Task item:
Once the images are set aside, return every entry exactly.

= Beginning of Section =

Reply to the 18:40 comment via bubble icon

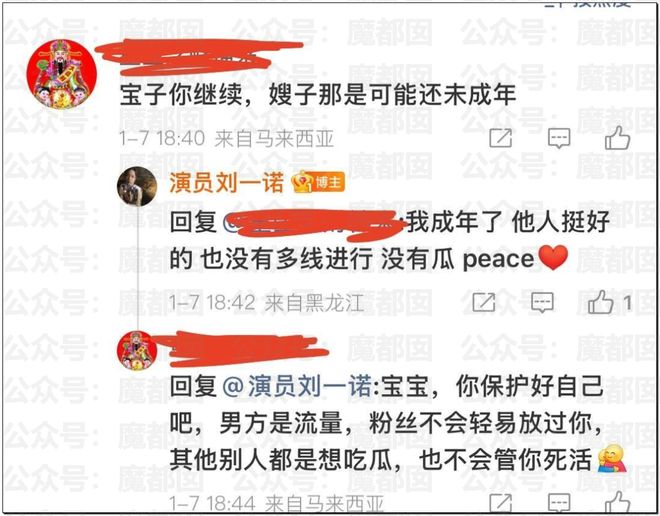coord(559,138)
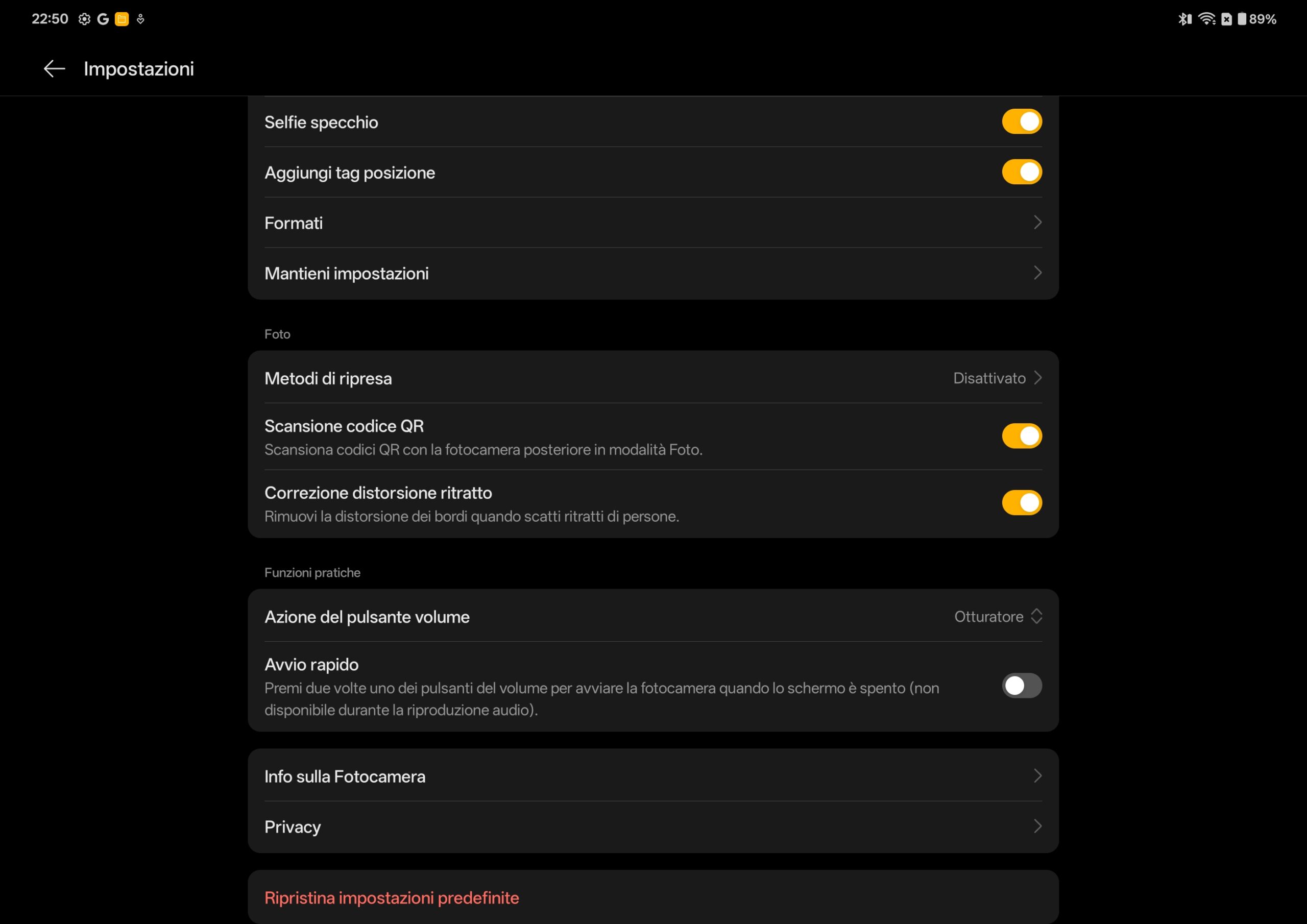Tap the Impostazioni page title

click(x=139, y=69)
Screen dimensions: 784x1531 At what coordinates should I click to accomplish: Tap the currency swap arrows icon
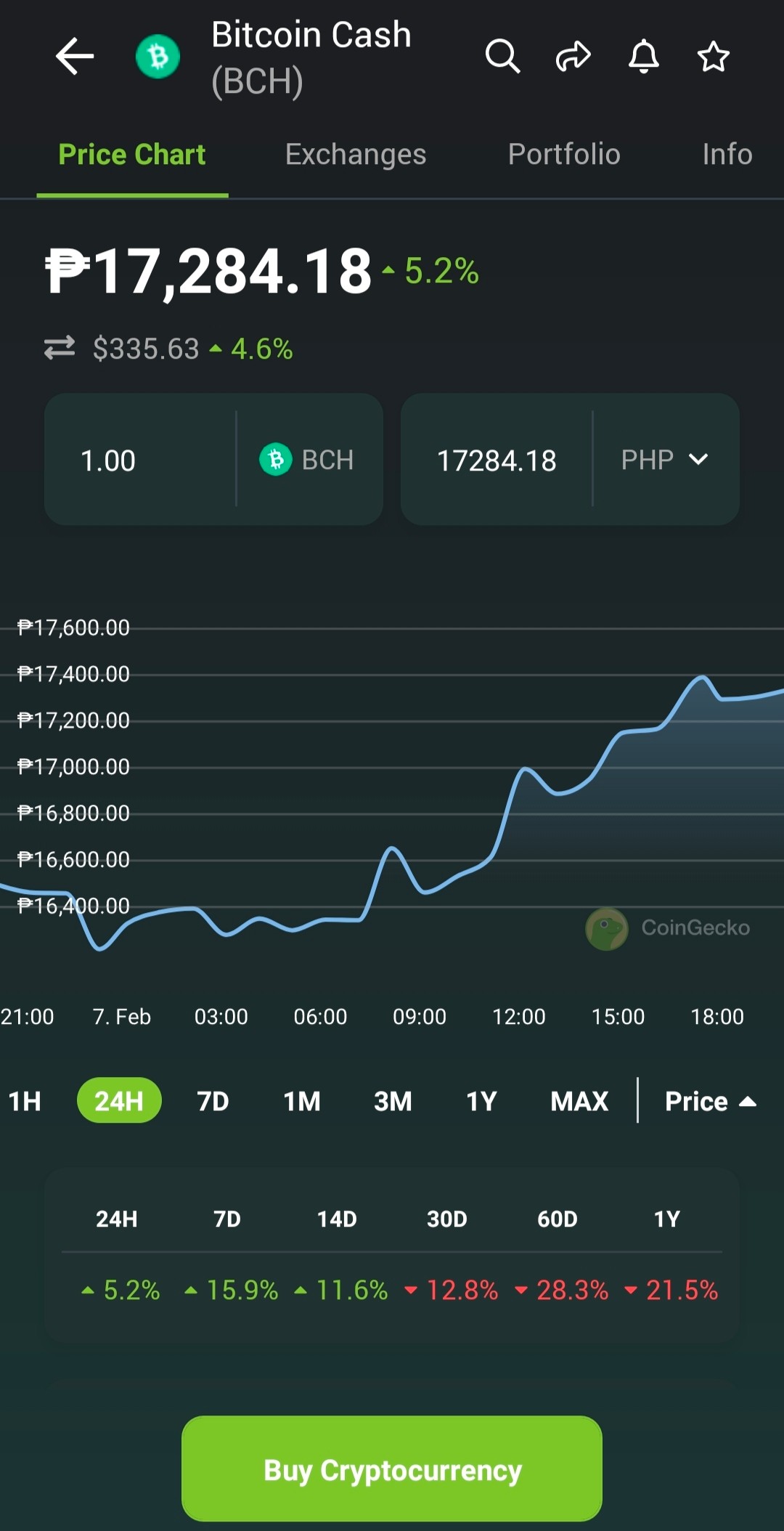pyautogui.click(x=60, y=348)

= End of Section =

Solved exercise:
Reply to the 18:40 comment via bubble icon

coord(559,138)
Tap the Impostazioni page title

click(x=139, y=69)
Screen dimensions: 784x1531 At what coordinates should I click to accomplish: Tap the currency swap arrows icon
pyautogui.click(x=60, y=348)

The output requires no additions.